* Task brief: Would you write out the lines below exactly, from the one containing "Where should I" to the very last, but without the pictures?

* Records for processing:
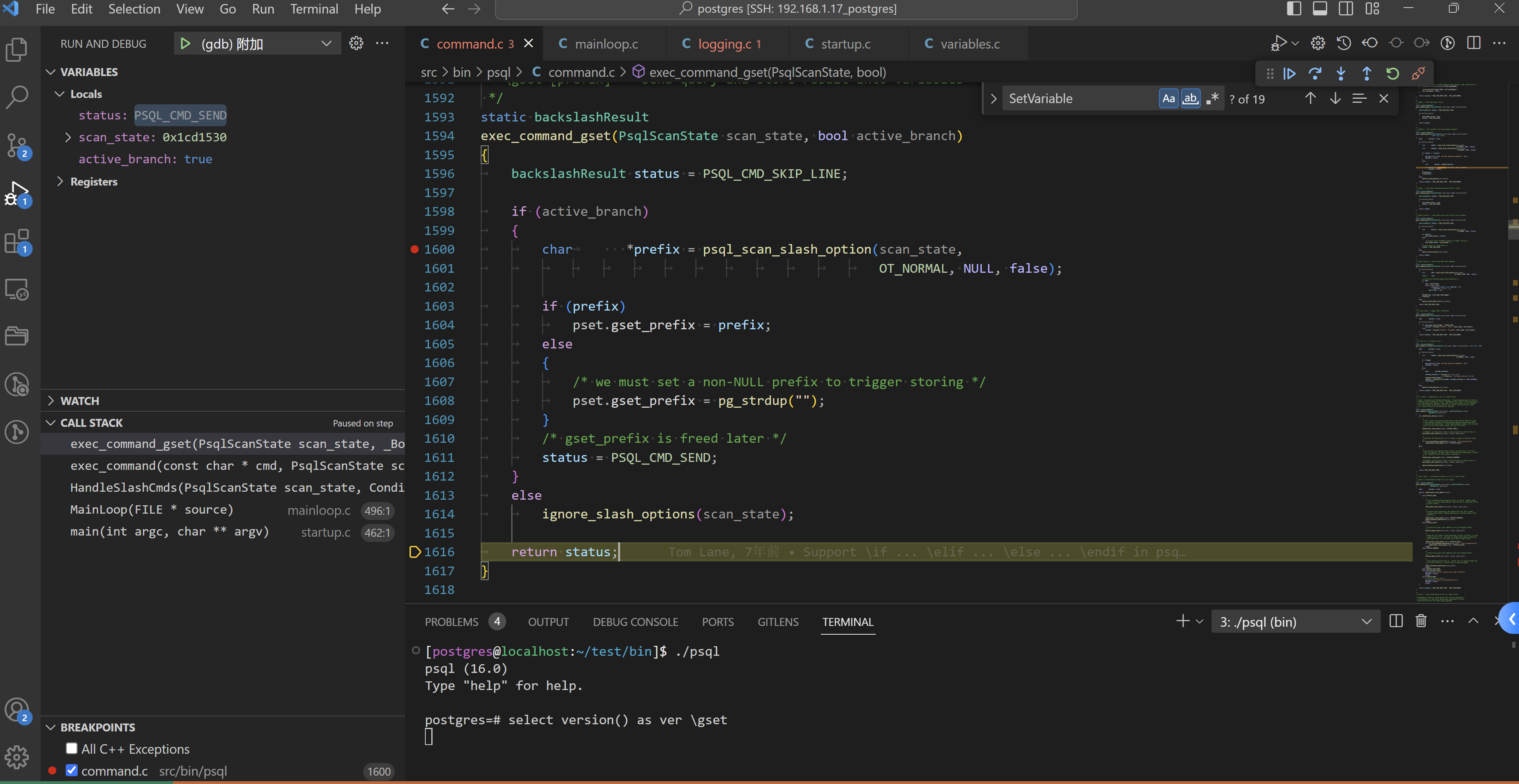
Task: Click the SetVariable find input field
Action: tap(1079, 99)
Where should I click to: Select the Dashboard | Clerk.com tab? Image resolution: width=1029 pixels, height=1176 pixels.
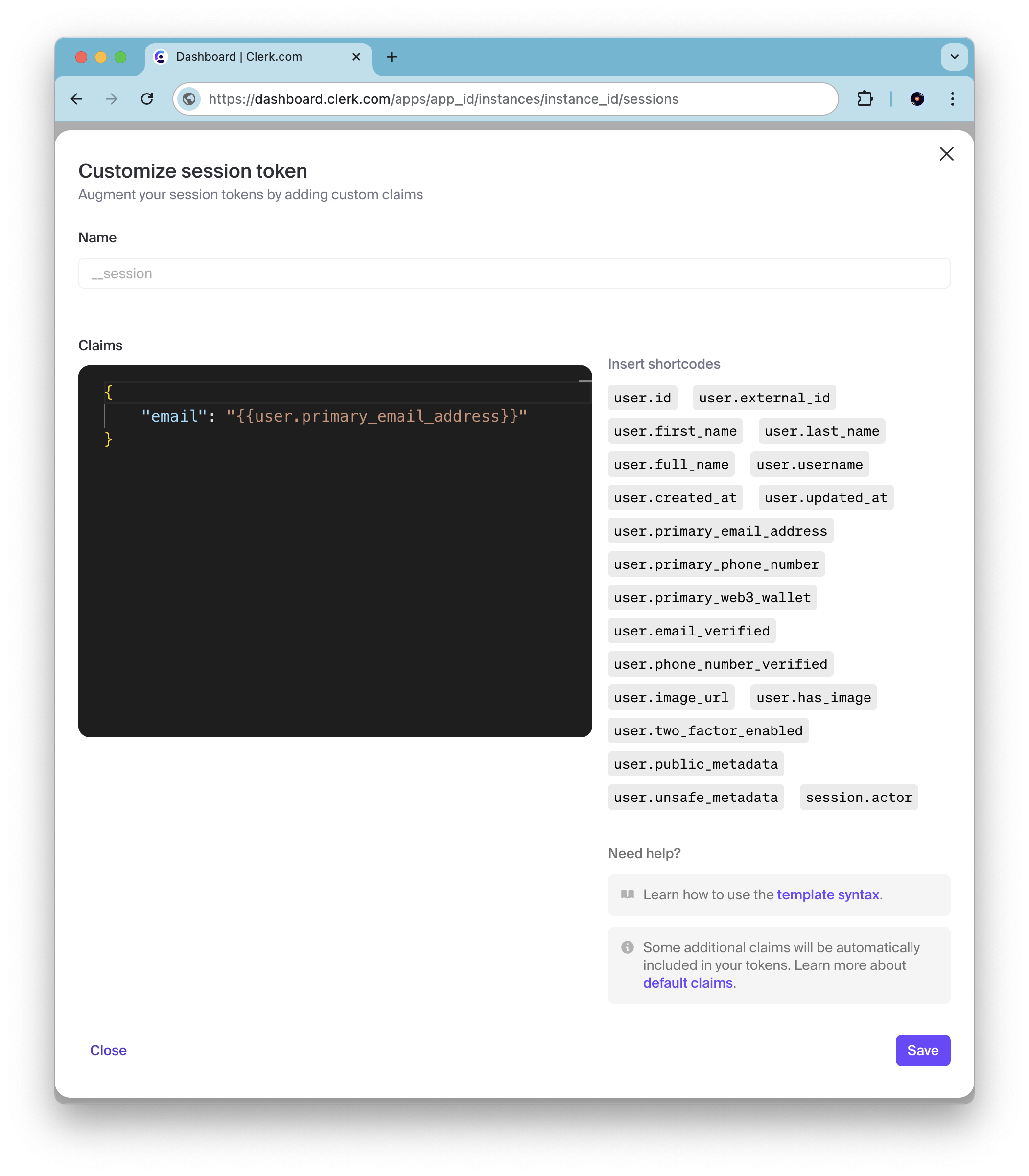point(238,57)
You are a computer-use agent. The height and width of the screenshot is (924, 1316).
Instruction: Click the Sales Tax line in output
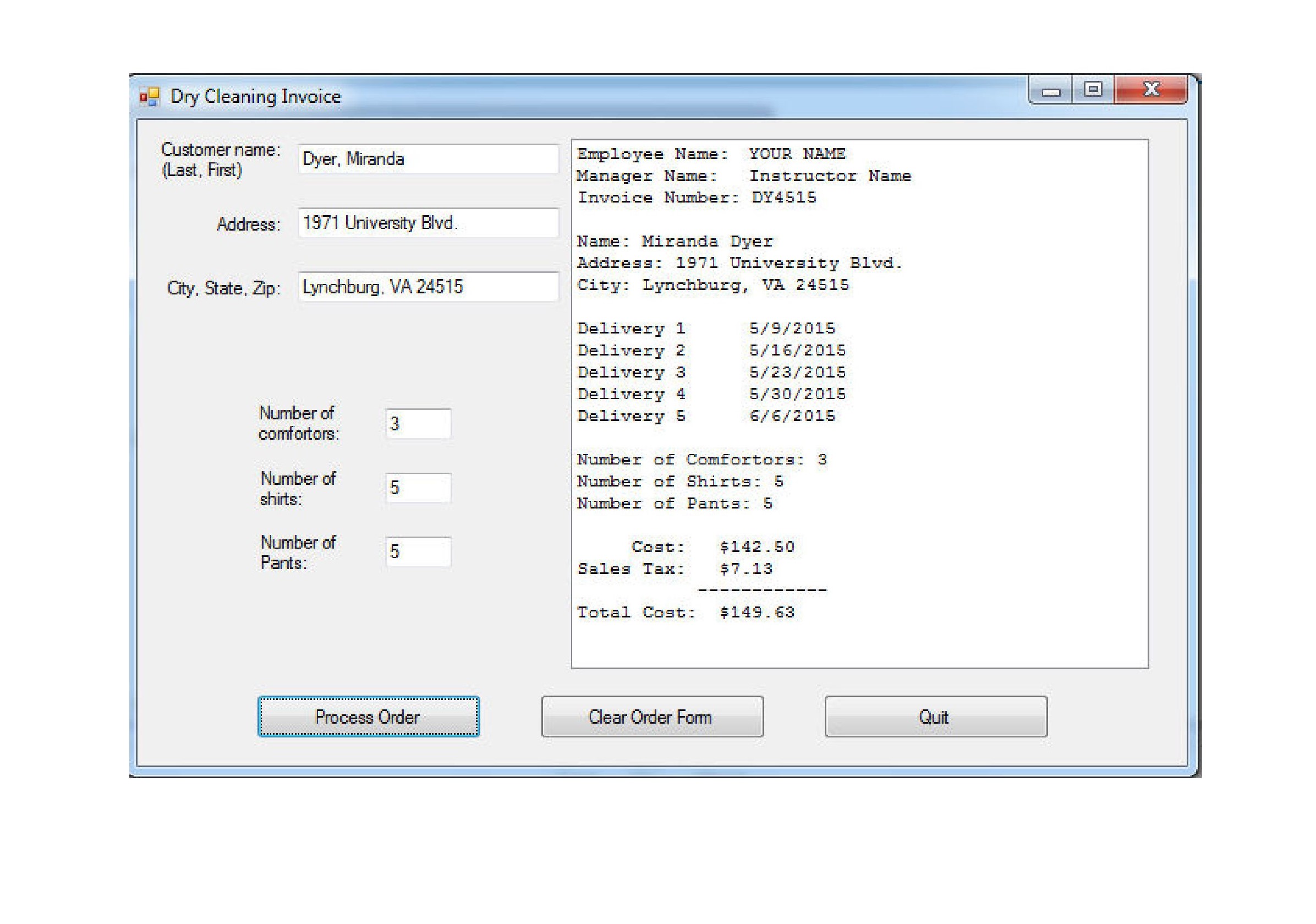tap(674, 569)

* Output for this exercise:
Where should I click to: Select the Dashboard | Clerk.com tab? Image resolution: width=1029 pixels, height=1176 pixels.
point(238,57)
You are a computer-use agent. The height and width of the screenshot is (924, 1316).
Instruction: Click the Sales Tax line in output
tap(674, 569)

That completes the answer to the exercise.